Static and dynamic mechanical behavior of biomaterials in dry and simulated physiological conditions

Abstract

Mechanical testing is one of the fundamental procedures when determining the properties of materials. Biomaterials, when used as temporary or permanent replacements of biological tissues inside the human body, demand particularly the characterization of mechanical properties. One of the main requirements is that the biomaterials behave mechanically as similarly to the original tissue and are mechanically compatible with the surrounding tissue after implantation.

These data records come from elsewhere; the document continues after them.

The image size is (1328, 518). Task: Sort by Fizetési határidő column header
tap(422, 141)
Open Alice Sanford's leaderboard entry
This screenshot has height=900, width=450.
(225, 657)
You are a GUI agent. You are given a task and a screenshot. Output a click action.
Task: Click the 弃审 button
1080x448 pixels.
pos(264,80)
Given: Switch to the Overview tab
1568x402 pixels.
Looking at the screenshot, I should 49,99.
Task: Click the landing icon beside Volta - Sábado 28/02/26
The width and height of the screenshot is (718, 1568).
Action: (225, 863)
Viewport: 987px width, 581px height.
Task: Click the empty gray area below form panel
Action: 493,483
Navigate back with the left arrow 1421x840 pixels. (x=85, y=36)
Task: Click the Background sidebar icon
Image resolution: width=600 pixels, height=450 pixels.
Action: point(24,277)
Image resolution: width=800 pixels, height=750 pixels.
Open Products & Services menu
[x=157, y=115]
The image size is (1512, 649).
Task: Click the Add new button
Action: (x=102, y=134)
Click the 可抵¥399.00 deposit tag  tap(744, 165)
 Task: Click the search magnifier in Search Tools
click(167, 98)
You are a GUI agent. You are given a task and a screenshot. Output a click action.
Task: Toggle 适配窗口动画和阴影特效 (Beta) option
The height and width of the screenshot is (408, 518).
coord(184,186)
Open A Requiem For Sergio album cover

Since the human body is constantly in motion, the implanted biomaterials are subjected to different fluctuating forces, the prior knowledge of how the biomaterials behave not just during static loading but dynamic as well, is extremely important. The aim of this thesis was to study the mechanical behavior of different polymer based biomaterials by subjecting them to static and dynamic loadings and also to two different environments, dry ambient laboratory and physiologically simulated condition consisting of aqueous and 37 °C environment. The stress-strain behavior as well as static and dynamic stress relaxation and creep behaviors were considered among other things. The study revealed that in order to produce reliable mechanical properties of biomaterials intended to be used in the human body, mechanical tests should be conducted in 37°C and at least in aqueous media. Introducing water and warmer environment in tests result in more elastic and flexible behavior of the tested materials. While static tests can be used to determine basic mechanical properties, more extensive knowledge can be obtained by also dynamically loading the samples. Because of the viscoelasticity of polymers, careful design of mechanical tests is important since different parameters such as testing speeds may give different results.